On the other hand, the program has been handcuffed by small budgets and staff – a shortage of both curtailed the Bull’s Island effort in 2005. Meanwhile, roving wolves are suffering a dire setback in the country outside the Alligator River refuge: They are being shot.

The native red wolf is so similar to the invasive coyote that at least some of the wolves are getting shot by mistake. A law passed recently that made it illegal to hunt coyote in an area around the refuge. And now, after years of relative acceptance, the wolves’ presence is being opposed by a group of landowners there, angry that they now longer can rid properties of the varmint coyote.

The review said the wolf’s distinct genetics need to be firmly established, and markers set for just how much DNA an animal must have to be considered a red wolf. Then, reintroduced wolves ought to be monitored for that marker – to see how much they remain wolves.

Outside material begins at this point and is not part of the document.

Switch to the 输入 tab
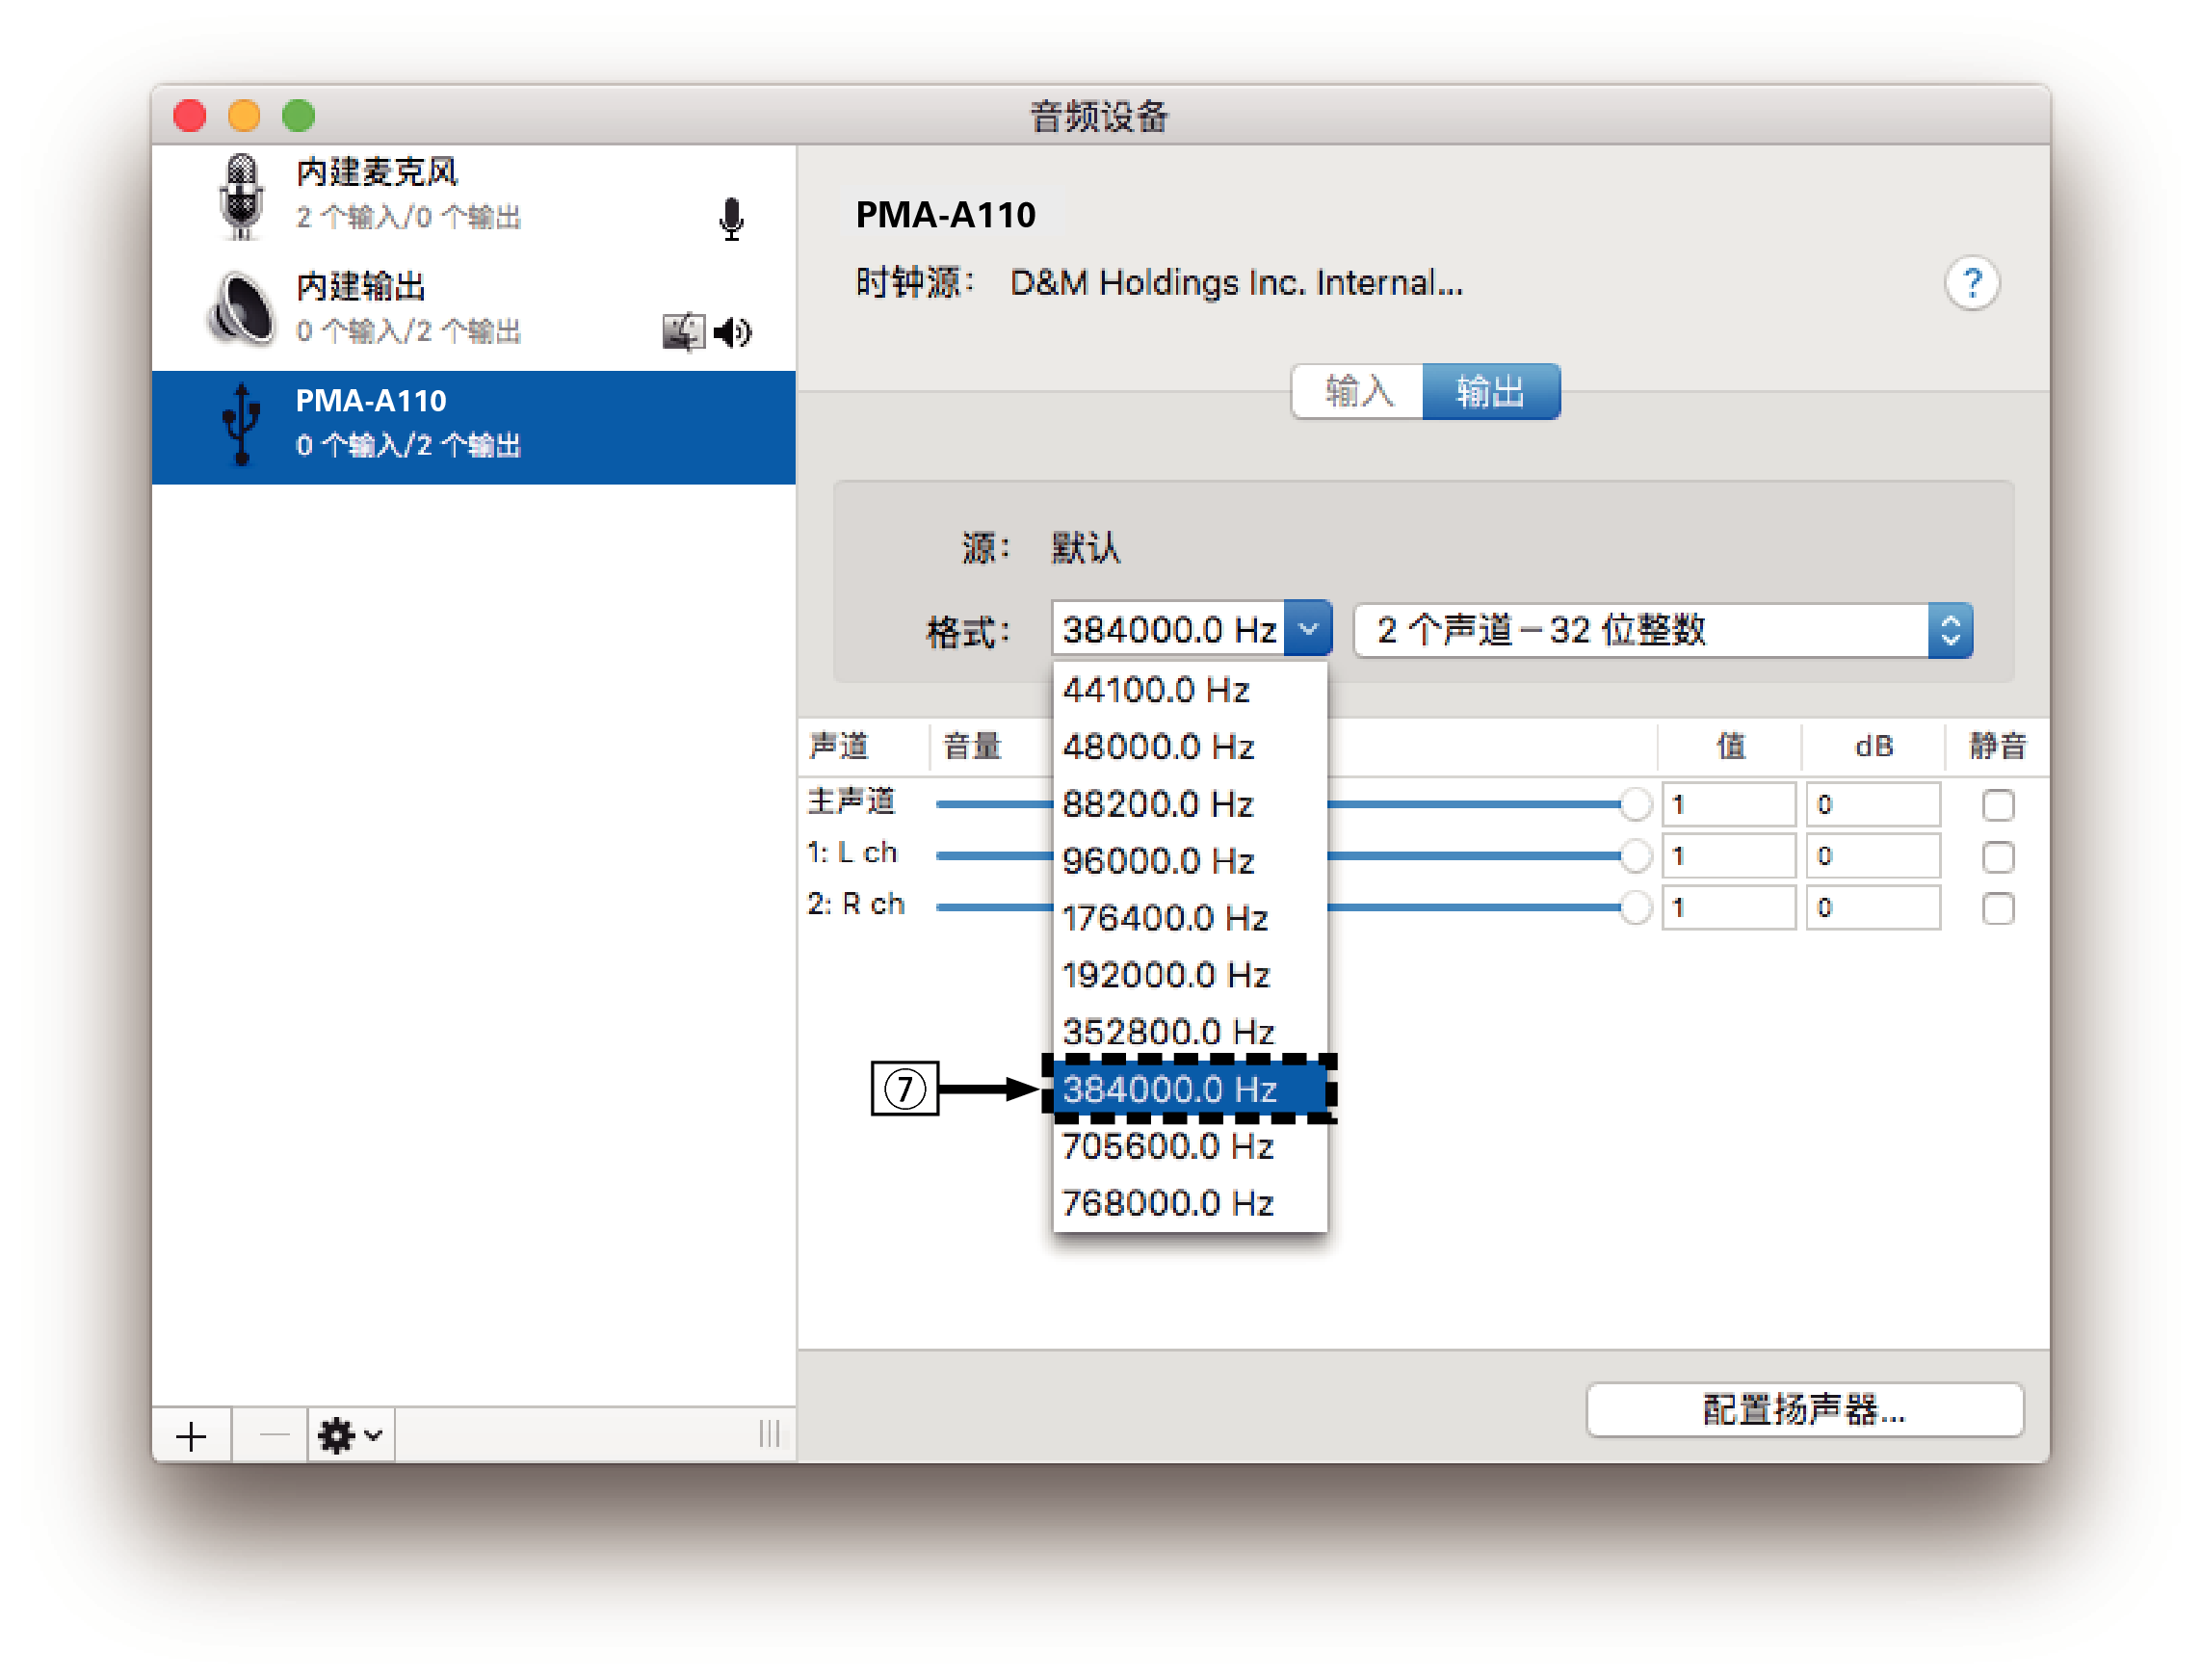Screen dimensions: 2201x1680 point(1359,391)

For a program already decisively squeezed by budgets and stirring new controversies, the needs for more wild sites, genetics and ongoing genetic monitoring is more than enough for managers to pull the plug, and restrict the wolf to captive sites.

Calls and emails to a Fish and Wildlife spokesman asking for comment were not returned. David Rabon, the longtime recovery program coordinator, has been re-assigned and is leaving the service.

‘Hold their own’

The pesky coyote, though, is prospering, and the wolves could be a prime weapon to keep it under control. Despite occasional, apparently “loner” interbreeding, wolf packs tend to run out coyotes and other deer predators. At the Alligator River refuge, deer herds have improved.

“There might have been a time when people said let’s not bring back the red wolf, but that paradigm has changed,” said Jeff Dennis, a local hunter who publishes the Lowcountry Outdoorsblog. “Now we have coyotes everywhere. Native critters have their place in the ecosystem. They will reclaim that place. I would think that red wolves could hold their own (against coyotes). It might take a long time and a lot of acreage.”

Spots like Francis Marion National Forest and adjacent Cape Romain could be big enough, he said.

That’s what wolf supporters are banking on. Wildlands Network already is talking with private donors to take on some of the cost of continuing the program, including educating landowners about the advantages, Sutherland said. But he concedes what he sees from Fish and Wildlife suggests they are pulling back from it.

“Yeah, it’s going to be tough,” he said. But “$5.4 million per year to manage three (wild) populations, I don’t think it’s too much to spend on an extremely rare species that’s down to its last 100 animals in the wild.”

The future of the red wolf

Among findings of the red wolf recovery program evaluation by the Wildlife Management Institute:

The primary challenges and impediments with the recovery program are: the need for redundancy in wild populations (in places other than Alligator River), (genetic) integrity, the impact of interbreeding with coyotes and the needed size of the landscape and (private land) ownership in the restoration areas.

The taxonomy (genetic difference from coyotes) of the red wolf remains unclear and the dominant ecological challenge to its recovery is (interbreeding) with coyotes.

The high cost and indefinite duration (of the recovery program) raise serious questions regarding the value of continuing this approach.

The original (Alligator River National Wildlife Refuge) area of 225 square miles was unrealistically small given the area’s habitat quality.

The project has demonstrated the captive red wolves can successfully be reintroduced to the wild and rear offspring.